TASK PROMPT
Report, as a single number, how many lines of the records contain the word "agent".
====
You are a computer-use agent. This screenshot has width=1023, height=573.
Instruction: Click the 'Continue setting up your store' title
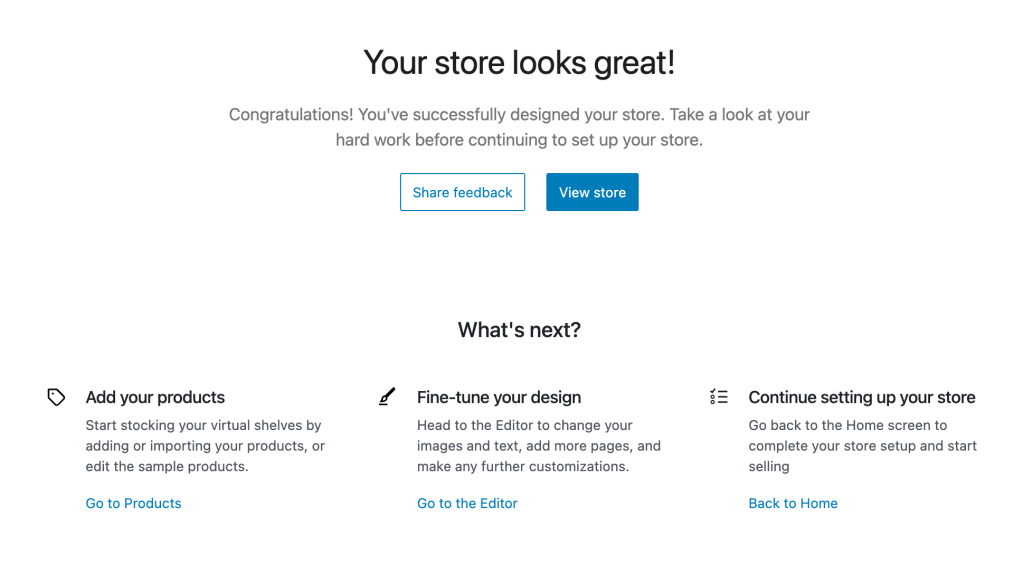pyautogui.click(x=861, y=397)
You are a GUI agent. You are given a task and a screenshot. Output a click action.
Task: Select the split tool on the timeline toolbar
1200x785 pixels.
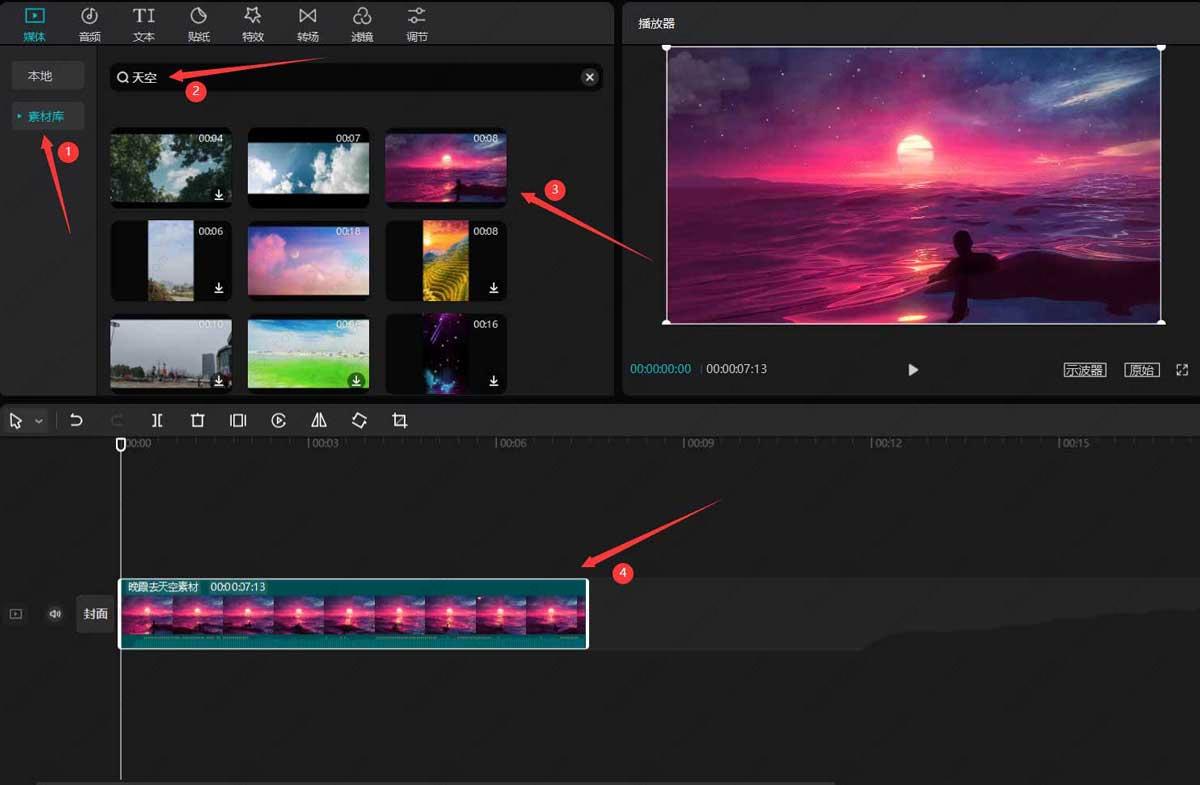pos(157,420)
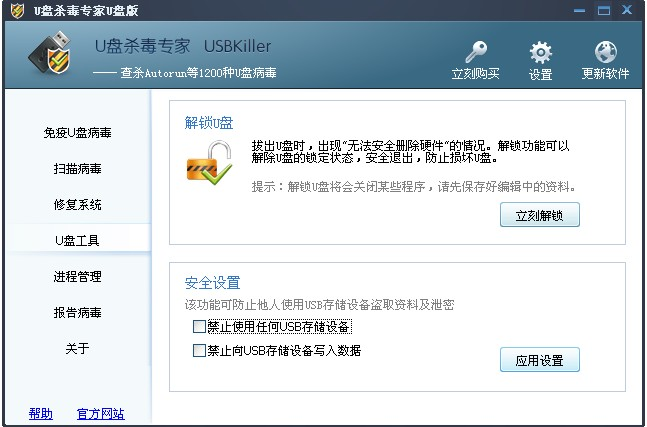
====
SOLUTION TO THE PROBLEM
2